Let’s all go to Mayberry
By Margery McCurdy Plummer
Christmas has come and gone, and I said I wouldn’t panic. I didn’t, until I got into the Christmas card part which was early in the season, and the same was true with stocking stuffing.
I made a big early plunge into both, then just backed off a little to enjoy the coming season which was by then almost upon us.
I’m not so traditional that I can’t use a small artificial tree, but five stockings just have to hang by the chimney with care every year. From grandchildren to adult children, those stockings hang year after year.

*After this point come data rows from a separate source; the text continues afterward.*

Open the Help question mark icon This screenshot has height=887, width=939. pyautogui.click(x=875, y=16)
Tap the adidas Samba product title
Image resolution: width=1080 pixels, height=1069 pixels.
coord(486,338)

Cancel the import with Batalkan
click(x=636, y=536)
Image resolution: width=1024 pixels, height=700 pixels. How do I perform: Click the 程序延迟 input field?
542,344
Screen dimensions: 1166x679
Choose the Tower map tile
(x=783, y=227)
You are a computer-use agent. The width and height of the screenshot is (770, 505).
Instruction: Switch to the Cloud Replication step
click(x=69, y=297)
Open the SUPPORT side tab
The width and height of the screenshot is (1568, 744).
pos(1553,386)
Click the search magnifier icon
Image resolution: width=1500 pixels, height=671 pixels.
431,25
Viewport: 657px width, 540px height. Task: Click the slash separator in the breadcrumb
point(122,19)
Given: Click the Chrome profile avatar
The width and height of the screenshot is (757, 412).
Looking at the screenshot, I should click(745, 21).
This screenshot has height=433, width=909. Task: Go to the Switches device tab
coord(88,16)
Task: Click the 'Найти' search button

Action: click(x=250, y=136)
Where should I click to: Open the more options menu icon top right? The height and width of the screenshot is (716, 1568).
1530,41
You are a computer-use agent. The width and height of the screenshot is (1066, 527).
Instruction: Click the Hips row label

Stuffing stockings would seem to be about the easiest tradition of the holiday season. However, finding age appropriate small gifts for such a wide range of ages can certainly be a challenge.
We enjoyed a relatively quiet and wonderfully peaceful Christmas with family, food, friends and love in a world where often there seems to be no peace. Hopefully the world will look brighter next year. We need Peace on Earth.
Meantime, just for a short while, I would like to drift into an Andy Griffith world in the town of Mayberry where there are few problems that can’t be solved, and everyone knows each other’s name.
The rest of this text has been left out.